These data indicate that Nlrp1, Casp1, and Casp6 involvement in cognition occur through the same pathway. Sequential activation of Nlrp1, Casp1, and Casp6 were previously identified in serum-deprived human neurons [3, 4, 17], and in LPS-injected WT/Nlrp1−/− and WT/Casp1−/− mouse brains [4]. In this study, genetic ablation of all three genes almost identically corrected J20-mediated episodic and spatial memory deficits, CA1 dendritic spine density loss, and CA3 and DG synaptophysin immunoreactivity reduction. Because APPSw/Ind is expressed under a neuron-specific promoter [42, 43], and Casp6 is absent or very low in microglia [4], our results indicate that the Nlrp1-Casp1-Casp6 neurodegenerative pathway leads to J20 mouse brain neuron degeneration (Fig. 7). Consequently, genetic ablation of all three genes relieves J20 mouse cognitive impairment. The 50% reduction of insoluble Aβ by partial and complete Nlrp1, Casp1, or Casp6 ablation is consistent with increased Aβ production by stressed neurons [4, 17, 22, 44]. Aβ induces the Nlrp3 inflammasome in 16 month-old APP/PS1 mouse microglia [27]. Here, Aβ is unlikely activating microglia because genetic ablation of all three genes decrease Aβ levels to the same extent but only Casp1 and Casp6, not Nlrp1, genetic ablations completely normalize Iba1+-microglia levels. Furthermore, 4–5-month-old J20 mice have not yet accumulated significant levels of Aβ. Instead of microglial activation by Aβ, we propose that 4–5-month-old J20 Iba1+-microglia are the result of neuronal degeneration caused by the Nlrp1-Casp1-Casp6 pathway because neurodegeneration is always associated with glial activation and both Casp1 and Casp6 genetic ablations completely normalize Iba1+-microglia. The partial effect of Nlrp1 ablation on Iba1+-microglia levels suggest that neuronal APPSw/Ind expression can activate another inflammasome that leads to Casp1 and Casp6-mediated neurodegeneration. At this time, it’s unclear if increased TNF-α and CXCL1 levels are of neuronal or microglial origin [45, 46]. CXCL1 levels are normalized by Nlrp1, Casp1, or Casp6 genetic ablation suggesting a neuronal origin for CXCL1.

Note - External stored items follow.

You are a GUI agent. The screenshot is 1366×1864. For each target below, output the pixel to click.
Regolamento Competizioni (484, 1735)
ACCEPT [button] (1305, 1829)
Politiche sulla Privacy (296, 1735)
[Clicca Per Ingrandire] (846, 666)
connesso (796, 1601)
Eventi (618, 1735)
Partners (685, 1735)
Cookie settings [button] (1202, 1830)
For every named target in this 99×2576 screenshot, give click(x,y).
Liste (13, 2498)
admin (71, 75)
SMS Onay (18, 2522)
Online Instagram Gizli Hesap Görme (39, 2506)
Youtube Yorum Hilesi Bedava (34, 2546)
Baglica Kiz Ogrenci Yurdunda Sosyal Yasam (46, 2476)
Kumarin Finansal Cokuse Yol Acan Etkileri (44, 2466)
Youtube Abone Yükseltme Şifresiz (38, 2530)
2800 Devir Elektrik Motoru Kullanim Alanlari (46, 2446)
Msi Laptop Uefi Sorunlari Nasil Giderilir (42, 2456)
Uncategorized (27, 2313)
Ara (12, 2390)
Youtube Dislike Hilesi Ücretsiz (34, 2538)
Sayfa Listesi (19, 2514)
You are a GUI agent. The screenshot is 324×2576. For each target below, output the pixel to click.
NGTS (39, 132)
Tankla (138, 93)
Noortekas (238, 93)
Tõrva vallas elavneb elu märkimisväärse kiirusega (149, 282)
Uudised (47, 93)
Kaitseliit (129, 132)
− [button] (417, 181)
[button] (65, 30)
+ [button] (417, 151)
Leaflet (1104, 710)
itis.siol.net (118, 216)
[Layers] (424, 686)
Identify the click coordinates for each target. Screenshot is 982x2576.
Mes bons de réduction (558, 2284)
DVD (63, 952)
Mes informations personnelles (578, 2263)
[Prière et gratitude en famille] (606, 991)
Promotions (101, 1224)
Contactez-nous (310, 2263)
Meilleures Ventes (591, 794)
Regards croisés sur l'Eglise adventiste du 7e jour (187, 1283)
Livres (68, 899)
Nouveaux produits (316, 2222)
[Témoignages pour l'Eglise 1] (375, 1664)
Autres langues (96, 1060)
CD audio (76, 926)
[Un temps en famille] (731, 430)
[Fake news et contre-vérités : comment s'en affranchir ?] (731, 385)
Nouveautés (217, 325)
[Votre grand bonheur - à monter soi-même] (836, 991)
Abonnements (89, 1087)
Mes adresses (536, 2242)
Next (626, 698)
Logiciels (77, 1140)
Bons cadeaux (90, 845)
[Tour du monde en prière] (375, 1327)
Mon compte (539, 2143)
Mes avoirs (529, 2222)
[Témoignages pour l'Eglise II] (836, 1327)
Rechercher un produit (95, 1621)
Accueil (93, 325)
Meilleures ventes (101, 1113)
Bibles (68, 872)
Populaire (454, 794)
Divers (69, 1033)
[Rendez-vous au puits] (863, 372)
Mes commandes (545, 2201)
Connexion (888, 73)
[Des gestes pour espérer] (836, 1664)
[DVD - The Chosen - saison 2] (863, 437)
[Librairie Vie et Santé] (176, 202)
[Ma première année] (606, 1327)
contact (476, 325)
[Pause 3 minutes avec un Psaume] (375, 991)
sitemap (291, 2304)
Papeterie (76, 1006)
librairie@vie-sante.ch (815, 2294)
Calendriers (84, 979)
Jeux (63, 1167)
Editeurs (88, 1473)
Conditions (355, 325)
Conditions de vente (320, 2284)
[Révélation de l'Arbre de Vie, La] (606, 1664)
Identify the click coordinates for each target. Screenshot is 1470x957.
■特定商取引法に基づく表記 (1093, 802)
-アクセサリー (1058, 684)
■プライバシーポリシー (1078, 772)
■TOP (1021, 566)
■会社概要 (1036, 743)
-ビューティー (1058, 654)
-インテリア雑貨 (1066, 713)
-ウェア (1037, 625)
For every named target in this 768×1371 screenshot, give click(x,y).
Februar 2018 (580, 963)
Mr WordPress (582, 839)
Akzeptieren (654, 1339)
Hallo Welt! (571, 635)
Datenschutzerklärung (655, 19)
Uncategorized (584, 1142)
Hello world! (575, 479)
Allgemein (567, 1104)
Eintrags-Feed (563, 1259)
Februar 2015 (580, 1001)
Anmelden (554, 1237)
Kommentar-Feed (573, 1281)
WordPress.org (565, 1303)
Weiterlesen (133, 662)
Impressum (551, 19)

Fig. 7: Schematic diagram summarizing the results of Nlrp1, Casp1, and Casp6 genetic ablation on J20-mediated neurodegeneration and cognitive impairment.
figure 7

Not all partial knock out animals were tested in all experiments. The absence of data for heterozygous null mice means these were not included in the experiment, not that the results were negative.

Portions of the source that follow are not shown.